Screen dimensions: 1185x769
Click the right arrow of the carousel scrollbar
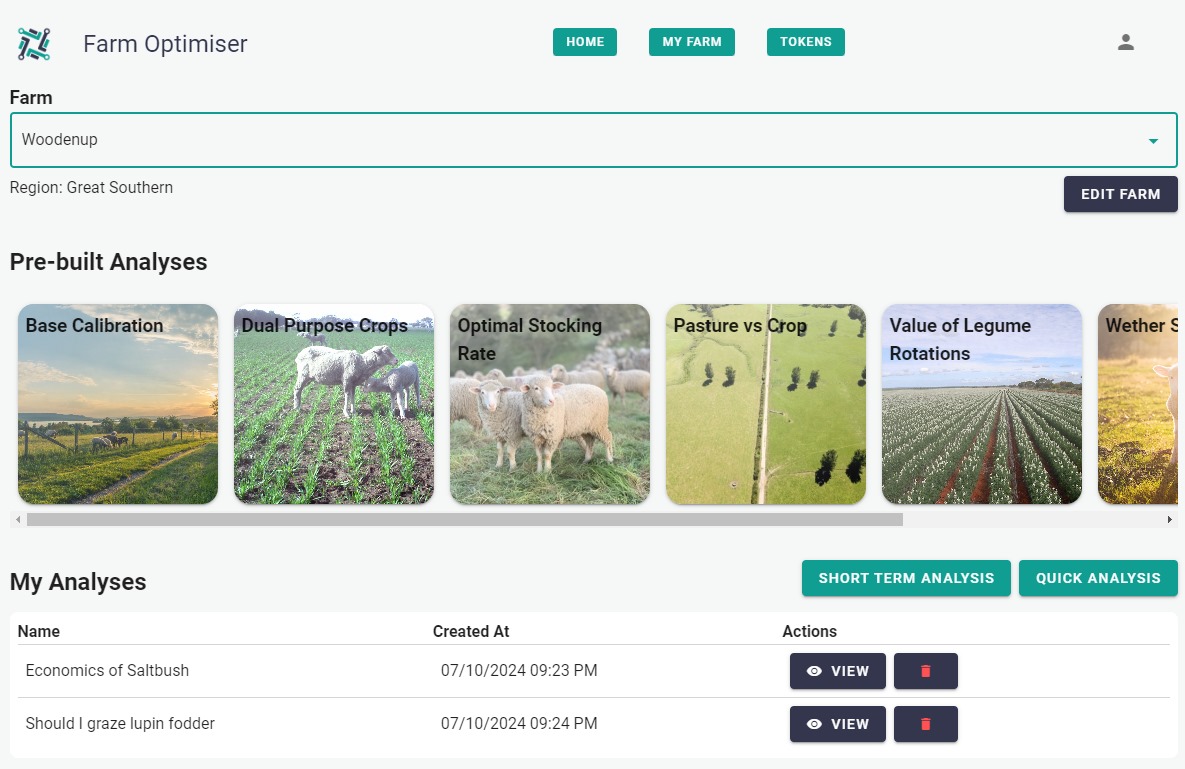(1168, 519)
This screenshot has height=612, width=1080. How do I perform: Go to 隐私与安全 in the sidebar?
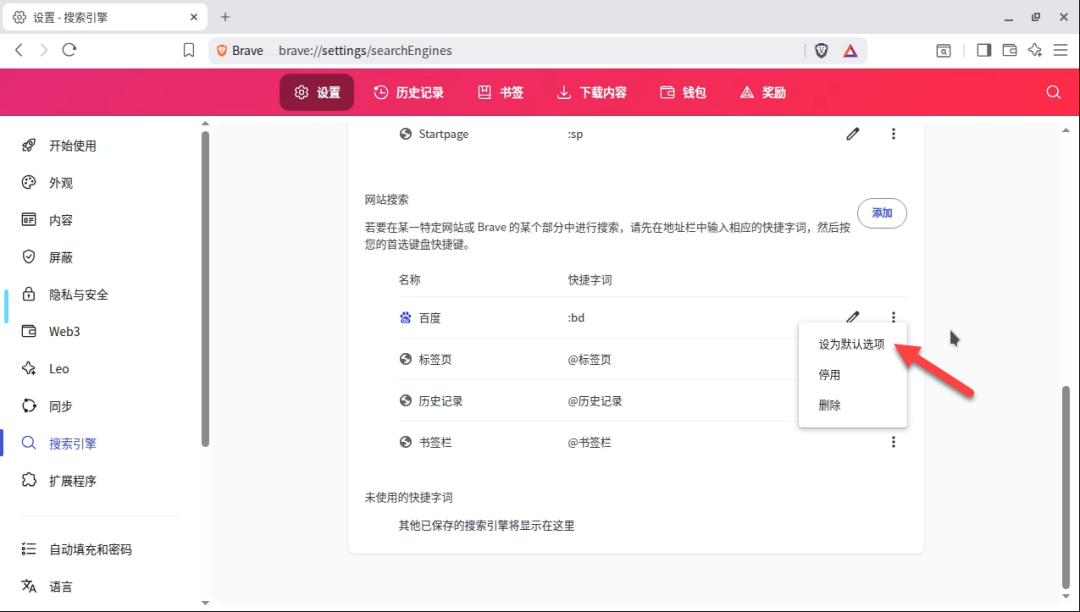coord(78,295)
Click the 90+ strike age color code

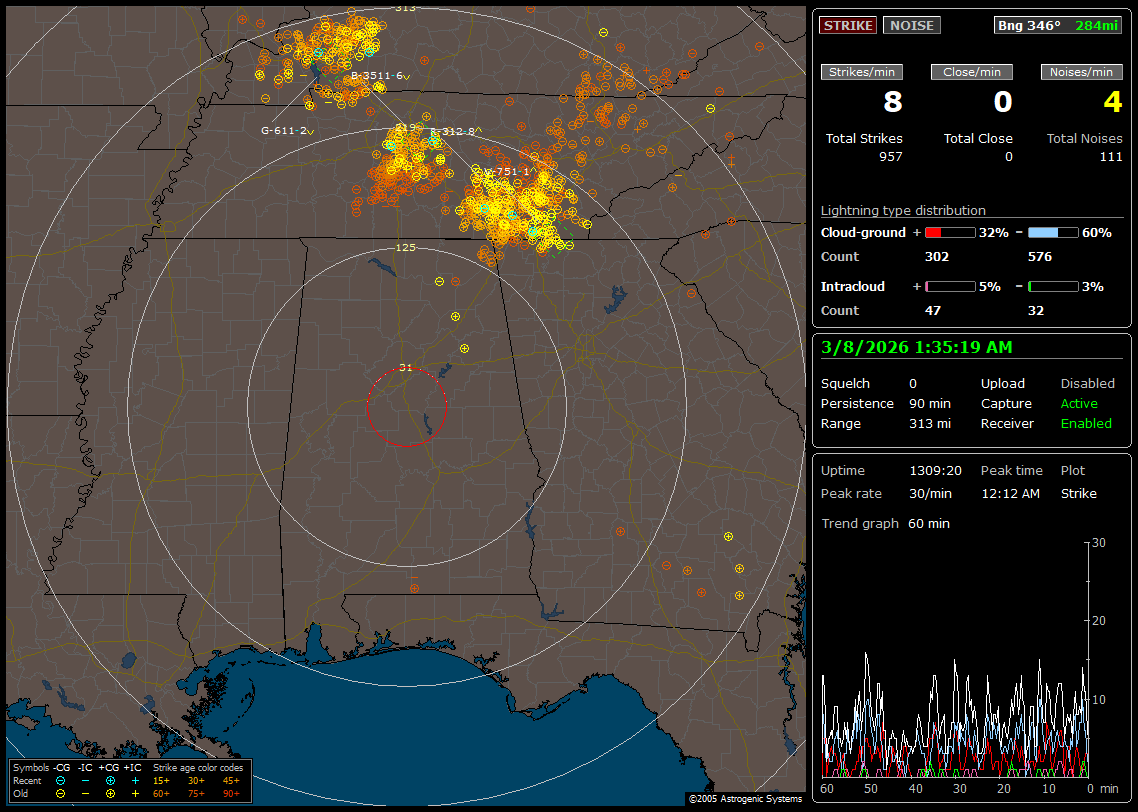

******************************

# What to produce
Begin the copy at the line containing "This screenshot has" and end it at the final line of the material above, reproducing each line exactly and omitting pictures.

# Solution for this problem
This screenshot has height=612, width=1080. How do I perform: Go to 隐私与安全 in the sidebar?
coord(78,295)
Click the 90+ strike age color code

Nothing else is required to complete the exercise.